Opinión

Un latido

En Madrid los plátanos vigilan el tráfico en las calles, impertérritos, los turistas se amontonan en las plazas con sus pantalones cortos y sus acentos raros, los camareros sirven cañas a toda velocidad en tabernas con historia, azulejo y goteras y los taxistas no te regañan si te has olvidado de meter la mascarilla en el bolso y ya estás dentro de un transporte público y de repente, te saltas las normas y no importa y el vehículo avanza a toda velocidad por las avenidas con las ventanillas abiertas y tú vas allí, sentada en el asiento trasero y ves pasar la ciudad, ves pasar el tiempo, y al viento no lo ves pero te alborota el pelo y te da en la cara y te hace cosquillas en el cuello y piensas en alguien y en la libertad y en la fuerza vacía de las palabras. Hay algunas donde cabe todo y cada uno la rellena a su gusto con su cementera de ideas porque las ideas de cada cual están pensadas para petrificarse en algún lugar, y la palabra se queda allí, con sus mil significados, suspendida como las hojas de las acacias cuando una ráfaga los arranca y no saben qué hacer hasta que tocan la tierra. 

Ojalá supiera yo qué significa Libertad y ojalá supiera la receta del salmorejo que pido en todos los bares de la ciudad donde hago pie. 
El salmorejo es una muestra del avance de nuestra civilización, deberíamos detenernos en el momento exacto en que a alguien se le ocurrió, seguramente a una mujer que a su lado tenía una huerta y mucho sol y a personas con hambre que tiraban de sus faldas pidiendo pan. Hacer de comer es un acto de amor. Yo ya nunca cocino para nadie, estoy demasiado ocupada buscando palabras en las copas de los árboles y a veces desde allí arriba siento pena por las personas que amo y ,sobre todo, siento pena por mí, incapaz de cultivar una verdura ni de hacer nada con las manos, estas manos que nunca supieron dibujar y que a veces acarician y otras son solo cosas muertas que cuelgan a los lados, y mientras tanto, cojo trenes para asistir a reuniones en capitales que enarbolan la bandera de la libertad y busco en los ojos de los transeúntes esa libertad de la que tanto hablan y no la encuentro. La libertad es una entelequia y un eslogan y una sensación efímera, quizás la que siente un suicida justo antes de morir y aquí nadie parece querer morir, todos parecen muy vivos y algo amargos y sus miradas figuran balcones a los que asoman sábanas heredadas y geranios marchitos y ese orgullo de los habitantes de las grandes urbes que miran por encima del hombro a las señoras de provincias que temen engancharse los tacones o los cordones en las escaleras mecánicas y las miran de reojo y resabiados, como si la cultura fuera tener en la cabeza un mapa del metro y saber que la línea 4 acaba en Alcorcón. 

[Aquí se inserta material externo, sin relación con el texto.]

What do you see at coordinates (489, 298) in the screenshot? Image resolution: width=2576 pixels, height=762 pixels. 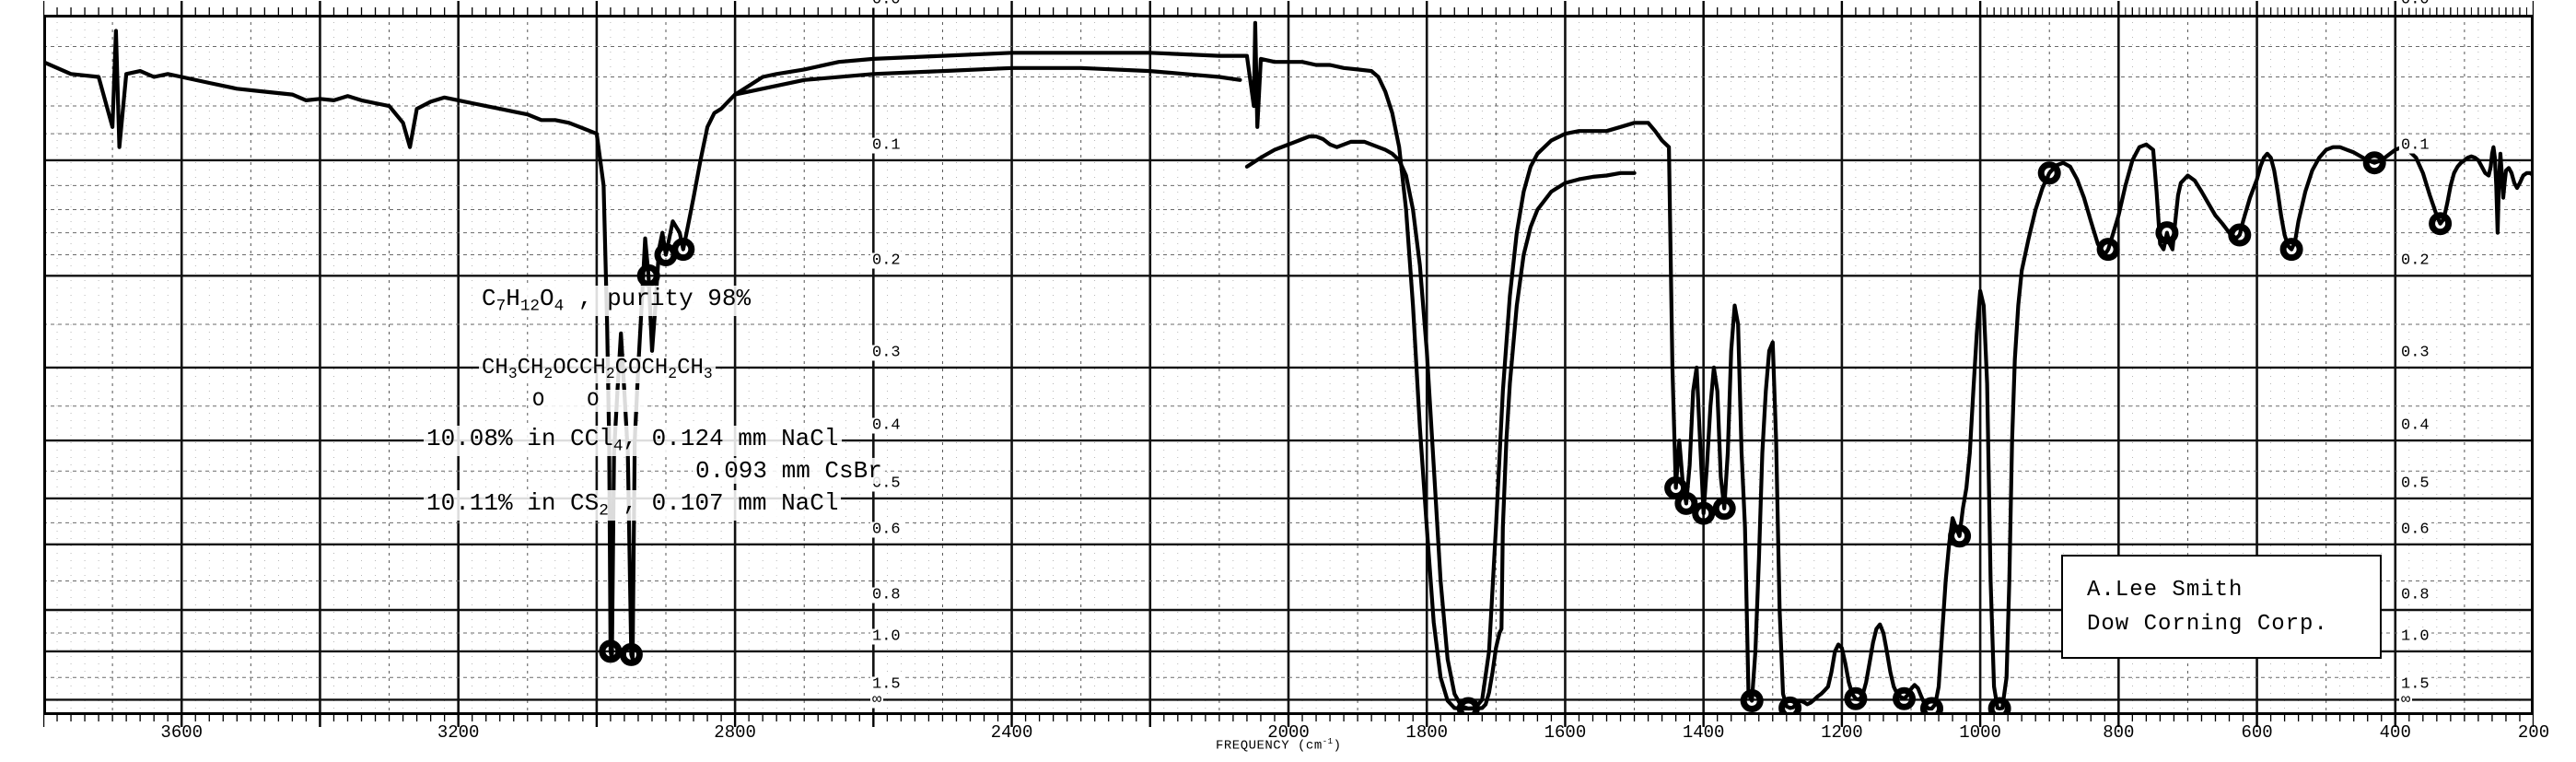 I see `formula-c: C` at bounding box center [489, 298].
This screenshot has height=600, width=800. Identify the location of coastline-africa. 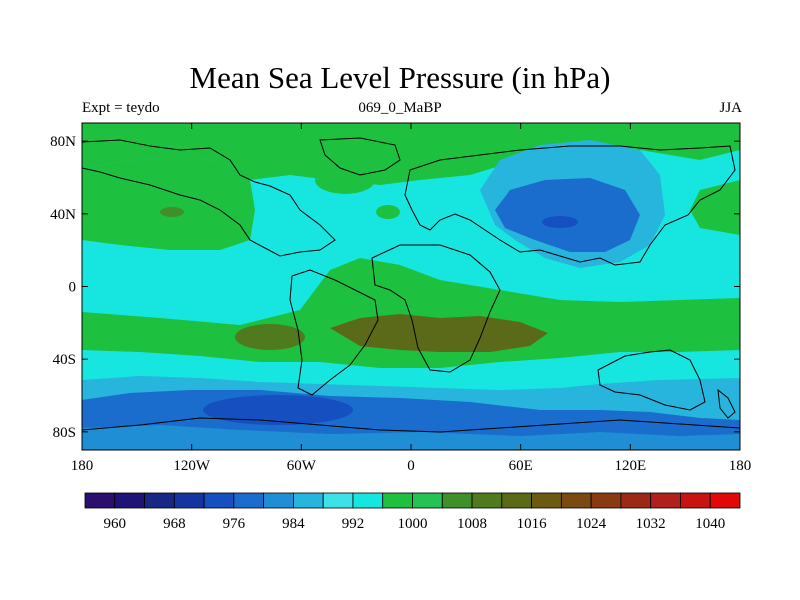
(436, 308).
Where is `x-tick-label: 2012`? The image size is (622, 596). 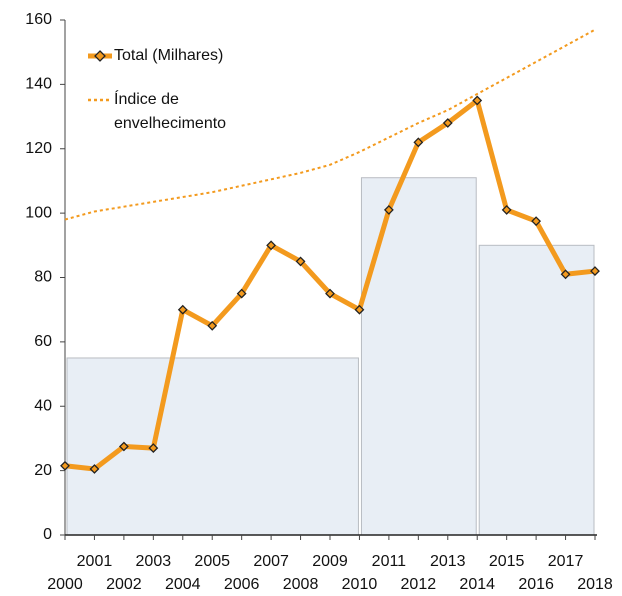
x-tick-label: 2012 is located at coordinates (419, 584).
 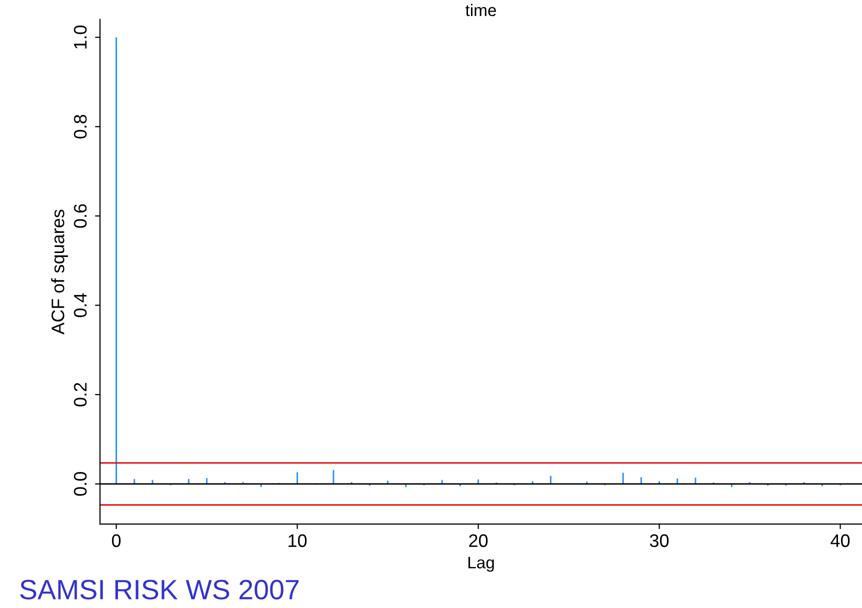 What do you see at coordinates (80, 306) in the screenshot?
I see `y-tick-label: 0.4` at bounding box center [80, 306].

Y a mí me gusta Madrid, con su soberbia y su bullicio y su egocentrismo y sus tintos de verano y sus actos inaugurados por ministros y consejeras que vienen un momento, dejan su estela de palabras escritas por otros y se van a otra parte, porque ahora, en algún lugar, hay alguien escribiendo afanoso un discurso para un político y no nos importa quién sea el que dicta, ni siquiera el que habla, siempre que diga las palabras que queremos oír. Sean las que sean deben hacernos sentir emoción, hacernos sentir, y quizás la libertad sea solo eso, un latido que te recuerda que estás vivo, como Madrid.